生成AI「チャットGPT」の登場以降、英国では新卒やインターン向けの求人が激減している。求人サイトAdzunaの分析によれば、2022年11月から2025年5月までの2年半で、新卒や未経験者向けの求人数が31.9%も減少したという。
調査によると、全体の求人に占める新卒枠の割合も29%から25%に縮小。業種別では、小売業が78.2%と最も大きく落ち込み、物流、倉庫、管理職もそれに続いた。さらに、ITや会計・金融といったホワイトカラー分野でも新卒枠は半減しており、幅広い業界でAIの影響が出ている。
一方、全体の求人数は同期間に0.5%増加しており、3カ月連続で成長を記録。それにもかかわらず新卒求人だけが減っていることから、Adzunaは「AIによる新卒レベルの業務の代替が加速している」と分析。

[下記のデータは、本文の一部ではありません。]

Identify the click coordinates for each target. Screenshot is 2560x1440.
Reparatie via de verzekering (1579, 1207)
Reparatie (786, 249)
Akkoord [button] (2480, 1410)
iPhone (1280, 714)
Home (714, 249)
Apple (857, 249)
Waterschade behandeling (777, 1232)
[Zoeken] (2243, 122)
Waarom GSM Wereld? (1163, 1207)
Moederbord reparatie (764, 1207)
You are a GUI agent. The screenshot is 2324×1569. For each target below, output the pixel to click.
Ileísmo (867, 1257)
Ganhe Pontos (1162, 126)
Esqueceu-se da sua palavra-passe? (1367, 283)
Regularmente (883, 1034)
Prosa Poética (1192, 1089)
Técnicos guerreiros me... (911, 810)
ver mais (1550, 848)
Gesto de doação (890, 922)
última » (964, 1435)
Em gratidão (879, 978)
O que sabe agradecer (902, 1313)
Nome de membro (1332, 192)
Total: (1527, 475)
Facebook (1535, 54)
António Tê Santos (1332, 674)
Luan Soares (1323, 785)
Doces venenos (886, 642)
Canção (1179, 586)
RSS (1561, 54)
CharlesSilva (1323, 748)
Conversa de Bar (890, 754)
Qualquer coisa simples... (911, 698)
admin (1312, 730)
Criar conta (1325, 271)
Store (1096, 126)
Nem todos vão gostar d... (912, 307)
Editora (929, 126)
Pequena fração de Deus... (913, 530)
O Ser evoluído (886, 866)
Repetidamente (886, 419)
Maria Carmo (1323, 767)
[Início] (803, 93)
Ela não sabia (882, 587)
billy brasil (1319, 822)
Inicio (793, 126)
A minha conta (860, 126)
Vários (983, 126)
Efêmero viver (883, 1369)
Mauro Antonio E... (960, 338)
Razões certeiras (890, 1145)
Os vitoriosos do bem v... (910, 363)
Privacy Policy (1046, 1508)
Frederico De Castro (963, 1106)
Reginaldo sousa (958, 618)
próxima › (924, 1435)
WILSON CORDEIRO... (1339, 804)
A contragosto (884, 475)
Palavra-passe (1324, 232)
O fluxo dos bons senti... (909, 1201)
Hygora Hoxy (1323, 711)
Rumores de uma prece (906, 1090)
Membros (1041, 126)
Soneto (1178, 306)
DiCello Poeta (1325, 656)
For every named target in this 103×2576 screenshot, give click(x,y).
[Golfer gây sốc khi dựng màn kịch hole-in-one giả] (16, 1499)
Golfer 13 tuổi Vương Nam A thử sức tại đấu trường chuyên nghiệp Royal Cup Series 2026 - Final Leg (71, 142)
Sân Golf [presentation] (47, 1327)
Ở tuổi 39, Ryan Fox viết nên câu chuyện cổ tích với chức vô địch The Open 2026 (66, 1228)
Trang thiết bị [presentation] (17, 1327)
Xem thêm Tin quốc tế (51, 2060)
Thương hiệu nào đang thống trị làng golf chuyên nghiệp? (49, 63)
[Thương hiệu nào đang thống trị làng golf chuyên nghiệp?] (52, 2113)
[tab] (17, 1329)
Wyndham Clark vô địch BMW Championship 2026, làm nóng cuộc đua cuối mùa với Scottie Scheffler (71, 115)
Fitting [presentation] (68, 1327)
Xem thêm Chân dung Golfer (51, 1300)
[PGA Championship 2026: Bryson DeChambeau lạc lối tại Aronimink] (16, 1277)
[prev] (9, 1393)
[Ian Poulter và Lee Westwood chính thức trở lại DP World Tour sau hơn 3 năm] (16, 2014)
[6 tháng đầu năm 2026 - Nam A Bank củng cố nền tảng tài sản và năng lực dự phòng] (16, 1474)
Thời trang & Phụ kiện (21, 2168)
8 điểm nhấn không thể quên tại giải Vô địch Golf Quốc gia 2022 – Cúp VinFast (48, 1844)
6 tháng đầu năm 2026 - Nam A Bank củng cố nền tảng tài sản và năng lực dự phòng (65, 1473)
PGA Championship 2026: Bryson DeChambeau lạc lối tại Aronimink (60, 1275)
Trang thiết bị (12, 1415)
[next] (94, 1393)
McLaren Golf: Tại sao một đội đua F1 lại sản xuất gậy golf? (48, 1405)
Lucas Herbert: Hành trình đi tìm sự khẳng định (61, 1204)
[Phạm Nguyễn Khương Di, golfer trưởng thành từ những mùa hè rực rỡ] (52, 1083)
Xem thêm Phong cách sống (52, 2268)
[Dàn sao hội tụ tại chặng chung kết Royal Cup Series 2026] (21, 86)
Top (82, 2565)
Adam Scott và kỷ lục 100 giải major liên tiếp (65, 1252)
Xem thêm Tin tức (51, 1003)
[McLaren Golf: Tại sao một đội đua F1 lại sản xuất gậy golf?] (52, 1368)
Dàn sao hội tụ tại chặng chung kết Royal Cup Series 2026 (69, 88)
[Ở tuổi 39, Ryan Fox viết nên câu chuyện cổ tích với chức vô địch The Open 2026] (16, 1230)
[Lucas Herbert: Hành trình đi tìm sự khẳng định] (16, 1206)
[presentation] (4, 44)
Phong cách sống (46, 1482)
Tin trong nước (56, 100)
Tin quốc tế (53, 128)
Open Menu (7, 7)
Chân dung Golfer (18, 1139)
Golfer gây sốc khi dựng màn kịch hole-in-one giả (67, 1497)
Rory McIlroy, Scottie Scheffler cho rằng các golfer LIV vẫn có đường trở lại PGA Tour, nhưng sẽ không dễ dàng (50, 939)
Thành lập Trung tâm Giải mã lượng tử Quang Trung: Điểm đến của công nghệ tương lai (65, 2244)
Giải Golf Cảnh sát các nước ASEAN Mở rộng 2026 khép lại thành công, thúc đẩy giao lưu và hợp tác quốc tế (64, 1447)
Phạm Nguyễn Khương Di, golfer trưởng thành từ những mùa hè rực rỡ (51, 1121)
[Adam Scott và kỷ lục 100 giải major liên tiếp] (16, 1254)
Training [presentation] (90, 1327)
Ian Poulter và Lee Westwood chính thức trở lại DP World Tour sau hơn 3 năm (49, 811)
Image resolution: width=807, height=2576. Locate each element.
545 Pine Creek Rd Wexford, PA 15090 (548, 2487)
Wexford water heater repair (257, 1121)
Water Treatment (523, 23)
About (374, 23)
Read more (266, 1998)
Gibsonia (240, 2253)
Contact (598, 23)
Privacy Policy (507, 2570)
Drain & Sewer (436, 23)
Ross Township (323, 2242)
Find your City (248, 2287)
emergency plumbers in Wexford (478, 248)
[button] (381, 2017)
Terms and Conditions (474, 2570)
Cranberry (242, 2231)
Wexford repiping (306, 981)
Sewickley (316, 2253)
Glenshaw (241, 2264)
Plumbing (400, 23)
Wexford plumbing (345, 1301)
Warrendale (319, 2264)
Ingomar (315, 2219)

平均年収は1年前に比べて9.4%上昇し、コスト圧力も影響していると指摘した。
Adzunaのデータ責任者であるジェームズ・ニーブ氏は「経済の不確実性に加え、AIが新卒雇用の減少に拍車をかけている」と述べ、「企業側には国民保険料の負担増、新たな雇用規制など、人材採用に対するブレーキ要因が増えている」と説明した。
実際にAIを活用した人員削減方針を公表する企業も続出している。通信大手BTは2030年までに1万人分の業務をAIで置き換えると明言。今月、同社CEOのアリソン・カークビー氏は「想定以上に削減できる可能性もある」と語った。また、アマゾンもAIの広範な導入によって多数の職が消失するとの見方を示している。